Chapter 5 Databases
This chapter provides a quick overview of some of the main sources of free patent data. It is intended for quick reference and points to some free tools for accessing patent databases that you may not be familiar with.
It goes without saying that getting access to patent data in the first place is fundamental to patent analysis. There are quite a few free services out there and we will highlight some of the important ones. Most free sources have particular strengths or weaknesses such as the number of records that can be downloaded, the data fields that can be queried, the format the data comes back in or how
clean data is in terms of the hours required to prepare for analysis. We won’t go into all of the details that but will provide some basic pointers.
5.2 The Databases
5.2.1 The Lens
Previously known as the Patent Lens this is a well designed site with quite a few visualisation options and access to sequence data. It is possible to search the title, abstract, description and claims of patent documents and create and share data in collections. In 2015 the ability to download up to 10,000 records at a time was added. When combined with interactive charts that allow the user to drill down into results set, this has transformed the Lens into a very useful and innovative database and visualization tool.
The WIPO Patentscope database provides access to Patent Cooperation Treaty data including downloads of a selection of fields (up to 10,000 records), a very useful search expansion translation tool, and translation.
Obtaining sequence data from Patentscope. Note that this rapidly becomes gigabytes of data.
Probably the best known free patent database from the European Patent Office.
For readers in Latin America (or Spain & Portugal) LATIPAT is a very useful resource.
5.2.5 EPO Open Patent Services
Access patent data through the EPO Application Programming Interface (API) free of charge. Requires programming knowledge.
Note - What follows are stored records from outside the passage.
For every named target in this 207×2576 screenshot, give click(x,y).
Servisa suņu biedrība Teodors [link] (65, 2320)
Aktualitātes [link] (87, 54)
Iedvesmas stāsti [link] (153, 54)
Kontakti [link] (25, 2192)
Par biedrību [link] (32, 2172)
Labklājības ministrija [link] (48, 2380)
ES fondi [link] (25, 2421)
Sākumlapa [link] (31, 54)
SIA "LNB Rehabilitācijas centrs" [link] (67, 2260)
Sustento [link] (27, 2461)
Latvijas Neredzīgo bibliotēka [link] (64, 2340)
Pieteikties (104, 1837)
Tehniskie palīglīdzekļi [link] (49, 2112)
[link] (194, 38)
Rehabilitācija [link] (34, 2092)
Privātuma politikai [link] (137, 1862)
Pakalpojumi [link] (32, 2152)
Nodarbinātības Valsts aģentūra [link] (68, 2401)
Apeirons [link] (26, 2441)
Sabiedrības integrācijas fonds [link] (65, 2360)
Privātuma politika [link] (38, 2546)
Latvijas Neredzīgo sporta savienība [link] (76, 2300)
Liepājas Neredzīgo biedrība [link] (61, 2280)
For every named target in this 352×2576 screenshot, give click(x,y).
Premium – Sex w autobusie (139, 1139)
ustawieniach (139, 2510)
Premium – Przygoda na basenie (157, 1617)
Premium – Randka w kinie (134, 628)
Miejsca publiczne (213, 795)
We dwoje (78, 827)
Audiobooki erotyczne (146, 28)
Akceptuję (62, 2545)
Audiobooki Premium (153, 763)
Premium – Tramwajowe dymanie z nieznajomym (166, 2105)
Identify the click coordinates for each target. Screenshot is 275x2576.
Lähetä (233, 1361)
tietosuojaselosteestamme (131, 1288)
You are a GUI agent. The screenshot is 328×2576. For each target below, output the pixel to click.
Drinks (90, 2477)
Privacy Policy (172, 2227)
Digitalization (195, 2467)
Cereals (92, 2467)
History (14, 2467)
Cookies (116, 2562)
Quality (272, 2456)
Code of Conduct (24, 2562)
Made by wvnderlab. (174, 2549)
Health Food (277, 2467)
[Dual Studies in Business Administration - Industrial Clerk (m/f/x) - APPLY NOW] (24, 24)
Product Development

The developer portal allows you to test your API queries and is recommended.
5.2.6 USPTO Patents View
The USPTO main database search page can reasonably be described as well… old. In 2016 the USPTO team initiated an Open Data and Mobility initiative that opens up USPTO patent and trademark data. The new Open Date Portal is still in Beta but provides an insight into things to come.
As part of the shift to open data the USPTO has established an external Patents View for free searches and bulk downloads. If simple searching does not meet your needs, or the bulk options are too overwhelming, then the new JSON API service is likely to meet your needs. The services are still in beta but this is a very exciting development for those who need greater levels of access to patent data or access to specific data fields.
5.2.7 Google Patents
In the free version of the Google Custom Search API data retrieval is limited and the patent field headings are unclear (that is they use non-standard names). For free patent analytics, Google Custom Search is presently of very limited use.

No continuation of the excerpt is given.